薄いライスペーパーに、顕微鏡で見ないとわからないような細字で書かれた、上海からの報告書は、海外においても、帝国主義諸国のあいだに衝突と矛盾があるし、中国においても、南京の蒋介石独裁政権――そのすべての要所要所には、現在、外国人が顧問としてすわっている――の支配をめぐって、帝国主義諸国とのあいだに、衝突と矛盾があることを伝えていた。

インドから転任してきたイギリスの高官が、外交部の「顧問」になっていたし、多くのアメリカ人が財政や交通関係の要職をしめていた。

また、イギリス、アメリカ、ベルギー、フランスの金融業者たちは、中国の工業や、たとえば、江西省南部の大余にある有名なタングステン鉱山を買収するか、合弁会社にすることを計画していた。

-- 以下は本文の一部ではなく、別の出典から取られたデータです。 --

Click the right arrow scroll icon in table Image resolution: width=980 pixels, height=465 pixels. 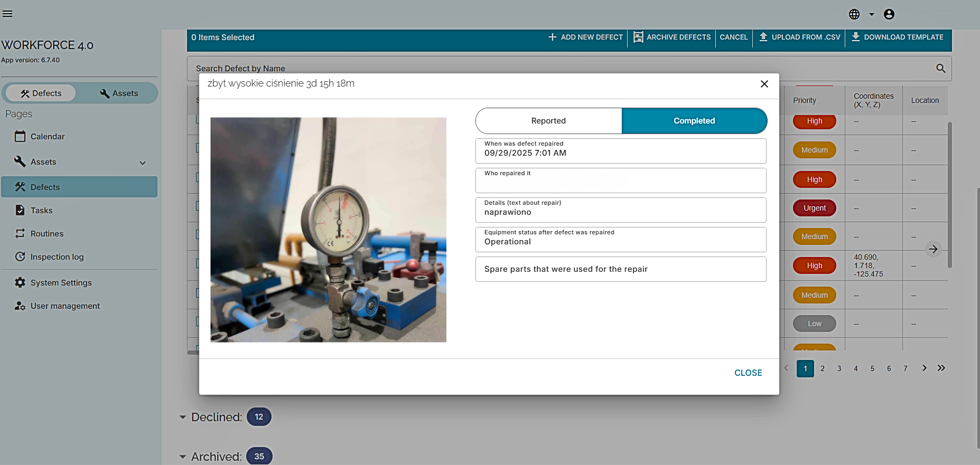(x=934, y=249)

また、中国にいる外国人たちは、武器弾薬を蒋介石に売ったり、また蒋介石とつながっているか、あるいは争っている新旧の軍閥に売りつけたりして、もうけがつづくという運にめぐまれていた。

報告書は、中国の新旧軍閥のあいだの衝突についても、詳細に分析していた。


こうして中国が掠奪され、別々の外国の後援者に支持された、蒋介石と広西の将軍が中国の支配権をあらそってたたかっているあいだに、国の多くの地方で、革命闘争が燃え上がりはじめていた。

山東省のような遠い北の方でも、抵抗の島々が建設された。

江西省の北東部では、学校教育を受けた農民、方志敏が農民軍をつくりあげていたし、南の方の広東省の東江地方では、彭湃が今なおパルチザンを指導していた。

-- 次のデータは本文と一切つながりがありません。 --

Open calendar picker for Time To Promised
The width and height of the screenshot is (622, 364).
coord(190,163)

また湖南省西部の山岳地帯では、「中国のパンチョ・ヴィリャ」賀竜が、農民軍を編成していた。(”Pancho”とはメキシコの民族独立運動の闘士Francisco Villa のニックネームである。彼は1877年貧農の子として生まれ、ディアスの先制政権に反対し、またアメリカの武力干渉に対してたたかったが、1923年同志3人と共に暗殺された。)


南の方の広西省の西部と南部では、さらに大きな革命的暴動が起こっていた。

広西守備隊は反乱を起こし、広大なパルチザン区域をつくった。

この地方では、人民がみすから村や町の委員会をつくって、支配権をにぎった。

しかし1年後には、蒋介石軍のために大敗北をこうむった広西の将軍が、郷里にかえってきた。

インドシナのフランス領から補給を受けていた広西軍閥の諸部隊は、銃火と剣でパルチザン区域を掃討した。

これら6千の広西革命軍は、戦いながら血路をひらき、山々を越えて、江西南部へやってきた。

朱徳はこれらの部隊で紅軍第六軍団を編成した。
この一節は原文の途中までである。